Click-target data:
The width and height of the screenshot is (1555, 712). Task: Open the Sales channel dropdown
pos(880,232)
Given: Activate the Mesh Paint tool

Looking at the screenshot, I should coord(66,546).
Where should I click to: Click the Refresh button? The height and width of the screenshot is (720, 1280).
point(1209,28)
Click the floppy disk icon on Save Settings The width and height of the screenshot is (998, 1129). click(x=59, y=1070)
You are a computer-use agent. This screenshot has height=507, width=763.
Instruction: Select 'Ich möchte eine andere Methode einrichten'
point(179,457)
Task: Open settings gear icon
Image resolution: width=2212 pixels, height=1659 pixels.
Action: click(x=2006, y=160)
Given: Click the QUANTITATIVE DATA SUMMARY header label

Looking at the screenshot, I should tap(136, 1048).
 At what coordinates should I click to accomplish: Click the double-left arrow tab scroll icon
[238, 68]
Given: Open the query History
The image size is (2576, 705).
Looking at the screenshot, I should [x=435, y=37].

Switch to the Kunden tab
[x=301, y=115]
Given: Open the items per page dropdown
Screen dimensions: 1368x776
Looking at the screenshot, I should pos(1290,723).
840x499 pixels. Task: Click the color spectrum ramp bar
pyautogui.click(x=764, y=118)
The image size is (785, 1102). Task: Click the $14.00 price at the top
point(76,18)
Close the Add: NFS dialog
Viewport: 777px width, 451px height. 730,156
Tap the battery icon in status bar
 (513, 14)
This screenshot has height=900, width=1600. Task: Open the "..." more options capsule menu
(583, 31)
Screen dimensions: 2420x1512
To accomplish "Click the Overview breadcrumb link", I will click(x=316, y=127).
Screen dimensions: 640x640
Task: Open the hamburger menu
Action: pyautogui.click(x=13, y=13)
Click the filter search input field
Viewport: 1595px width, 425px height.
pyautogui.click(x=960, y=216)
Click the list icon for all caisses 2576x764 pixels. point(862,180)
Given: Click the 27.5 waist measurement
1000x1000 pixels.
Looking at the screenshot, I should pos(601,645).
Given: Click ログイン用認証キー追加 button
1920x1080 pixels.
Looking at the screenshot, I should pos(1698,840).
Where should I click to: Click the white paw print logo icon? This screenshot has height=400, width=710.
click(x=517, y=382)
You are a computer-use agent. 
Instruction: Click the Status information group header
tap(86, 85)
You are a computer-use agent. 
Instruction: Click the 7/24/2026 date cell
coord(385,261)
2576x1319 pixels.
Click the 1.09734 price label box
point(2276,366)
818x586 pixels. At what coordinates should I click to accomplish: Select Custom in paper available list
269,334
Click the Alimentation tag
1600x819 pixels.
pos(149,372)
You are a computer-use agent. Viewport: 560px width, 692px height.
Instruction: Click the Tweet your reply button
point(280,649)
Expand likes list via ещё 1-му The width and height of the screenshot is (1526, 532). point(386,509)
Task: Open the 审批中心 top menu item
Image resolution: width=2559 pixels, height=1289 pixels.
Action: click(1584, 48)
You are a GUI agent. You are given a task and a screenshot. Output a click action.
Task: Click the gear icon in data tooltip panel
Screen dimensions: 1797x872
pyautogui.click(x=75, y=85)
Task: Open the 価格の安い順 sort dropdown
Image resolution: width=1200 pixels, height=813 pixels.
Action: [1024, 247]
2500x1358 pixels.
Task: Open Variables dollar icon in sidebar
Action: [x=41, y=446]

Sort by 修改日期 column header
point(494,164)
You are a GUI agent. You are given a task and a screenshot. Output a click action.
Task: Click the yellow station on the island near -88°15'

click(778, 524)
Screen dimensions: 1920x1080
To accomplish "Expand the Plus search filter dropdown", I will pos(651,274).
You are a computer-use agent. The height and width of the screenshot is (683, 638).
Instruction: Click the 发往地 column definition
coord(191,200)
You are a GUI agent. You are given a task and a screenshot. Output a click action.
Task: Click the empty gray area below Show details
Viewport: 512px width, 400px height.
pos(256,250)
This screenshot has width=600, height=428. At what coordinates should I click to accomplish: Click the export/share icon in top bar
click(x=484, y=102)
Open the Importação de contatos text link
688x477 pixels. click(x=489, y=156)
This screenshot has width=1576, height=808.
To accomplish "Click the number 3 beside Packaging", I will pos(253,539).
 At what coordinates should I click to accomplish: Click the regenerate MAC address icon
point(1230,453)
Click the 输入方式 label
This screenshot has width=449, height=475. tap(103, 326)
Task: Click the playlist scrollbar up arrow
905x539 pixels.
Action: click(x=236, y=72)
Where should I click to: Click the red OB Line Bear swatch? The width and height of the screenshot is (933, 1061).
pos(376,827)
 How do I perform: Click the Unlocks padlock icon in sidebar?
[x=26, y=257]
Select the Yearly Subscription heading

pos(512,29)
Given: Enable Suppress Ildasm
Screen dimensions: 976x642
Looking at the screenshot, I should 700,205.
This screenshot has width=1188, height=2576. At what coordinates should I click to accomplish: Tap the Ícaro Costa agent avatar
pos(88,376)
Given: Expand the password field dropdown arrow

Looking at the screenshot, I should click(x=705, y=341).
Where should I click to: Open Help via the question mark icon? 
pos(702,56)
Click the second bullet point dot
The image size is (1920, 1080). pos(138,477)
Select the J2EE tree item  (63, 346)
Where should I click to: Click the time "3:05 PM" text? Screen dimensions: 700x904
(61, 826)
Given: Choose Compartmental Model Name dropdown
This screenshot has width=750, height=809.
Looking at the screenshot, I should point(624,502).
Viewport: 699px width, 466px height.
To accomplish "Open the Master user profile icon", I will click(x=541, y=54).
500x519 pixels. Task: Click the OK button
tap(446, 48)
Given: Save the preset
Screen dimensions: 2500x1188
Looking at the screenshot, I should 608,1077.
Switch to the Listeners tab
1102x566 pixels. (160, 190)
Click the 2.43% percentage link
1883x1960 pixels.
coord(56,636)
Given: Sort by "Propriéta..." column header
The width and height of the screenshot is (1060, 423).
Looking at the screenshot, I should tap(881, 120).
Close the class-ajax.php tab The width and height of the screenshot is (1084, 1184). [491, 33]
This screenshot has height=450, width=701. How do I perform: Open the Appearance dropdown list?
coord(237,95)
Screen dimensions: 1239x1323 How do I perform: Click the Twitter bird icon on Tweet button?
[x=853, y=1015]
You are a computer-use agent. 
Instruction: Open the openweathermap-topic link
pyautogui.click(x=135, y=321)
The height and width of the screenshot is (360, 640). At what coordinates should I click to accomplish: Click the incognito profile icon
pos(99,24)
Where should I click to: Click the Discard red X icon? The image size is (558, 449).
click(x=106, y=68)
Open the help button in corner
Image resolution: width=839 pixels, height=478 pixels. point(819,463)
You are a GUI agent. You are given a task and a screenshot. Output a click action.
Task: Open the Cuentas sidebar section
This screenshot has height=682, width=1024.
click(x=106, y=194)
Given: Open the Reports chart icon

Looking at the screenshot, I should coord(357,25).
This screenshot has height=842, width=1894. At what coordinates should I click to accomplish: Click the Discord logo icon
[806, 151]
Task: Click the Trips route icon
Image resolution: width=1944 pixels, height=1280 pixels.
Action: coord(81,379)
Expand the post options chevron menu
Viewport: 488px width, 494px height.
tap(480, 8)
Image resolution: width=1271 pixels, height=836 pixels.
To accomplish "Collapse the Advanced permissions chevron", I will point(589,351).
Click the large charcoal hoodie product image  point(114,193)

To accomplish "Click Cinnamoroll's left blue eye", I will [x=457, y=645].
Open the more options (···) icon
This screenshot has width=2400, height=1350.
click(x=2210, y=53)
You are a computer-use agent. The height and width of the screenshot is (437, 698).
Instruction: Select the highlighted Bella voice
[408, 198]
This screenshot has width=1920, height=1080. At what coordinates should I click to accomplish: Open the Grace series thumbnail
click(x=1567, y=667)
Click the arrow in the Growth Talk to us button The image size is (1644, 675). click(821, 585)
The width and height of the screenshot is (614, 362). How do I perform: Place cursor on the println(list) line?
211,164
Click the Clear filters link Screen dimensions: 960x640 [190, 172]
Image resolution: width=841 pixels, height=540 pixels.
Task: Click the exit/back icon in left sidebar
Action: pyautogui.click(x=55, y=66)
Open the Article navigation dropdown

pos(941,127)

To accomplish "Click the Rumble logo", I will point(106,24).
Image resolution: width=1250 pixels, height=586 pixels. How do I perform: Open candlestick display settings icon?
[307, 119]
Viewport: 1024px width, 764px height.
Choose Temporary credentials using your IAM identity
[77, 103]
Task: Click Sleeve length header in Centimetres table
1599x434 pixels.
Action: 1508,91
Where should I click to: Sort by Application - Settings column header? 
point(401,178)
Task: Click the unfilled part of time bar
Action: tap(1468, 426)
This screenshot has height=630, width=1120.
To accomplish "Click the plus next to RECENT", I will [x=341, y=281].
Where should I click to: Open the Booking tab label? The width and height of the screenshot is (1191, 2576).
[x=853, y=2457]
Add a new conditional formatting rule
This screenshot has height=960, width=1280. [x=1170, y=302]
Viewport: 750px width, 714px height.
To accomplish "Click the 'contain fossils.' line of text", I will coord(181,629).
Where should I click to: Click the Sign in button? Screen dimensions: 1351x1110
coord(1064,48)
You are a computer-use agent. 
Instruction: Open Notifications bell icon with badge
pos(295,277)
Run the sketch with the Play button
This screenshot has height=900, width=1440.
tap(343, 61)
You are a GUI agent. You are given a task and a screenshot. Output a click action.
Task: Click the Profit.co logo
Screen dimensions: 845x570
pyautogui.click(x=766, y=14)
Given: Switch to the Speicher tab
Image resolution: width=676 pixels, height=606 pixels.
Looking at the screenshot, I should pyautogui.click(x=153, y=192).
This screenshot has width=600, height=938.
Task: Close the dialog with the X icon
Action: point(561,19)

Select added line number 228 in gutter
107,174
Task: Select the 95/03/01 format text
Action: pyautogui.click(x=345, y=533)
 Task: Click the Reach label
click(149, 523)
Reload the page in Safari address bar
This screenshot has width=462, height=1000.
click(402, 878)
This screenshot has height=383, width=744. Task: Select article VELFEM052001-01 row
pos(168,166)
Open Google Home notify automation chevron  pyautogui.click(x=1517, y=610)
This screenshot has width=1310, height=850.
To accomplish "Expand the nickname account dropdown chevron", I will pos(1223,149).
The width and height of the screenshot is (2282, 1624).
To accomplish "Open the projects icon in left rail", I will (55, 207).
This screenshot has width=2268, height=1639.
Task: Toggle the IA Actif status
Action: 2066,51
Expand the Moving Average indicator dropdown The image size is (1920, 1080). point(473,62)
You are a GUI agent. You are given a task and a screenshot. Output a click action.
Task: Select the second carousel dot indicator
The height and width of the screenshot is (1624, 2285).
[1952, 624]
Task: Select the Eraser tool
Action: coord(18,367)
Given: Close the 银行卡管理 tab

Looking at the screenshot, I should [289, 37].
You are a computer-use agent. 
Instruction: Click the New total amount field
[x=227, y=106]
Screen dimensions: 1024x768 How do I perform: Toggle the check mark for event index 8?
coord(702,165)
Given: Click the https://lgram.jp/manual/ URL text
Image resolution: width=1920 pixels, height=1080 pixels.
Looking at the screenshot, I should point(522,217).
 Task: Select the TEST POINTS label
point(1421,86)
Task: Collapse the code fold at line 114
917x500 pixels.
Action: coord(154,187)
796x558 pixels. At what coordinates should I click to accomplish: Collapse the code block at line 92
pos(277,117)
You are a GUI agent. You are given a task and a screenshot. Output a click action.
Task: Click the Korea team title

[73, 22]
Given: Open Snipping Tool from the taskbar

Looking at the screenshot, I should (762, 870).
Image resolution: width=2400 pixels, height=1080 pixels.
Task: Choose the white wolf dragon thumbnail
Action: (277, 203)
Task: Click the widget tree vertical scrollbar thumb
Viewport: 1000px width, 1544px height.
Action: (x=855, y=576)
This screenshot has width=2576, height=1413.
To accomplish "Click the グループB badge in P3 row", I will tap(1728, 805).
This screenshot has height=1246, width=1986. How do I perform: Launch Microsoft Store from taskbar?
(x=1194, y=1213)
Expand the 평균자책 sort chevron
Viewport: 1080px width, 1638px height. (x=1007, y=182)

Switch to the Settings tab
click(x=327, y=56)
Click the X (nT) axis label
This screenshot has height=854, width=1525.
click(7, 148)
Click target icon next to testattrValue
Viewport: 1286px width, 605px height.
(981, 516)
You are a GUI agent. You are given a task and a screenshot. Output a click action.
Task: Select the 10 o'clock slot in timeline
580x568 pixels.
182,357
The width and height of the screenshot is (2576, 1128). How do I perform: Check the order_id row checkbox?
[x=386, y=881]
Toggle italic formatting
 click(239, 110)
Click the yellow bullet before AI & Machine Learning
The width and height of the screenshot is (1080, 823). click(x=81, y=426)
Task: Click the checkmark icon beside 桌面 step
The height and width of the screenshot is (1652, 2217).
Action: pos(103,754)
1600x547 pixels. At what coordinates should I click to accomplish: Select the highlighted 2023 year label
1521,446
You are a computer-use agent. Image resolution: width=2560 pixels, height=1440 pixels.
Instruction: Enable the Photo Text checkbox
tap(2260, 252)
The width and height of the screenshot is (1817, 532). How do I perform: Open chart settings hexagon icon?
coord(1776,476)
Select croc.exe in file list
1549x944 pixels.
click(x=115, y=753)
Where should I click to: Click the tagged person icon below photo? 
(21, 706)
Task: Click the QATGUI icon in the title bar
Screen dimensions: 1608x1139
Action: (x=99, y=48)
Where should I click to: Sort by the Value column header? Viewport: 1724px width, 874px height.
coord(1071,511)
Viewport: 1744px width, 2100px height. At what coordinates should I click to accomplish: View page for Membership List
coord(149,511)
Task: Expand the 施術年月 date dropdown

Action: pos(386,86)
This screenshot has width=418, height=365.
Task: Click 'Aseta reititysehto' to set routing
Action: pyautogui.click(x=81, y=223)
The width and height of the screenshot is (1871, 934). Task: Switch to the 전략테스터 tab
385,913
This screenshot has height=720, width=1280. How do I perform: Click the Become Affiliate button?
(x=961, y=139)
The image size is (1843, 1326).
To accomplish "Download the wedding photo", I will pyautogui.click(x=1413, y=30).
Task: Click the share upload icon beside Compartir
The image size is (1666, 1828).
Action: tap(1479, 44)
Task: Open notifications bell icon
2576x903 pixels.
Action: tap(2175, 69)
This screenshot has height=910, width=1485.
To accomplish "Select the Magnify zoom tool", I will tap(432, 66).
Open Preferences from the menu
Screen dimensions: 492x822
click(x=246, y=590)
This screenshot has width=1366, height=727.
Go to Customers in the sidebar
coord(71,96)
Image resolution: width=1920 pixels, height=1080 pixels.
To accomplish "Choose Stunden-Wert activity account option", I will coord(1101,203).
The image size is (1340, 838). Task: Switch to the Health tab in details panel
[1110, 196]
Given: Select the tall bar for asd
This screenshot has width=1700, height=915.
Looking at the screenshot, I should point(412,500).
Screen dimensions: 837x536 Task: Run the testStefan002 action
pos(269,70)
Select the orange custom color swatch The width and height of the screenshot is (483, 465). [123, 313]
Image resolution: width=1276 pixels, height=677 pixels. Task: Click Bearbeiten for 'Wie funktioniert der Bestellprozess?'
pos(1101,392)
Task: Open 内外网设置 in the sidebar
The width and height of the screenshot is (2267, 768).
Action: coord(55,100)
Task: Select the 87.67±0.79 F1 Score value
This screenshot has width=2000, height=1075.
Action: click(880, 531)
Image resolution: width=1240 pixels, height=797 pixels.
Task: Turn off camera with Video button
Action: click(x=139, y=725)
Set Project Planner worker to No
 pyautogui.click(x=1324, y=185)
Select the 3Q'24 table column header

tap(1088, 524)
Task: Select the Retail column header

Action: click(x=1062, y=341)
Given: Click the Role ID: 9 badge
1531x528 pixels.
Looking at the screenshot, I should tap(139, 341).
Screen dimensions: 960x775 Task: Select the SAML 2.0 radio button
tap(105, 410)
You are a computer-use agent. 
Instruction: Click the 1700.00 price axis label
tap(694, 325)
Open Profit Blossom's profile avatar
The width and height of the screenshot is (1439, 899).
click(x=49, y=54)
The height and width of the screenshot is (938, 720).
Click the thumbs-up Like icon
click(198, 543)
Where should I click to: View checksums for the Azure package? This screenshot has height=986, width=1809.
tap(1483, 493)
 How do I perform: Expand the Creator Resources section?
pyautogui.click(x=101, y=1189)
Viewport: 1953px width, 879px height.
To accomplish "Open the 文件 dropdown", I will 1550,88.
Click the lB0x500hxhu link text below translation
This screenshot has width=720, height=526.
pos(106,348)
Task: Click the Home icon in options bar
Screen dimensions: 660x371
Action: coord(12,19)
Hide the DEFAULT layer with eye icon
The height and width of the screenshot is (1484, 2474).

- The task:
Repeat everything in the rows from the line containing "Where should I click to: Open the" down to the line containing "Open Google Home", keeping both of those lines.

- Correct response:
Where should I click to: Open the Booking tab label? The width and height of the screenshot is (1191, 2576).
[x=853, y=2457]
Add a new conditional formatting rule
This screenshot has height=960, width=1280. [x=1170, y=302]
Viewport: 750px width, 714px height.
To accomplish "Click the 'contain fossils.' line of text", I will coord(181,629).
Where should I click to: Click the Sign in button? Screen dimensions: 1351x1110
coord(1064,48)
You are a computer-use agent. 
Instruction: Open Notifications bell icon with badge
pos(295,277)
Run the sketch with the Play button
This screenshot has height=900, width=1440.
tap(343, 61)
You are a GUI agent. You are given a task and a screenshot. Output a click action.
Task: Click the Profit.co logo
Screen dimensions: 845x570
pyautogui.click(x=766, y=14)
Given: Switch to the Speicher tab
Image resolution: width=676 pixels, height=606 pixels.
Looking at the screenshot, I should pyautogui.click(x=153, y=192).
This screenshot has width=600, height=938.
Task: Close the dialog with the X icon
Action: point(561,19)

Select added line number 228 in gutter
107,174
Task: Select the 95/03/01 format text
Action: pyautogui.click(x=345, y=533)
 Task: Click the Reach label
click(149, 523)
Reload the page in Safari address bar
This screenshot has width=462, height=1000.
click(402, 878)
This screenshot has height=383, width=744. Task: Select article VELFEM052001-01 row
pos(168,166)
Open Google Home notify automation chevron  pyautogui.click(x=1517, y=610)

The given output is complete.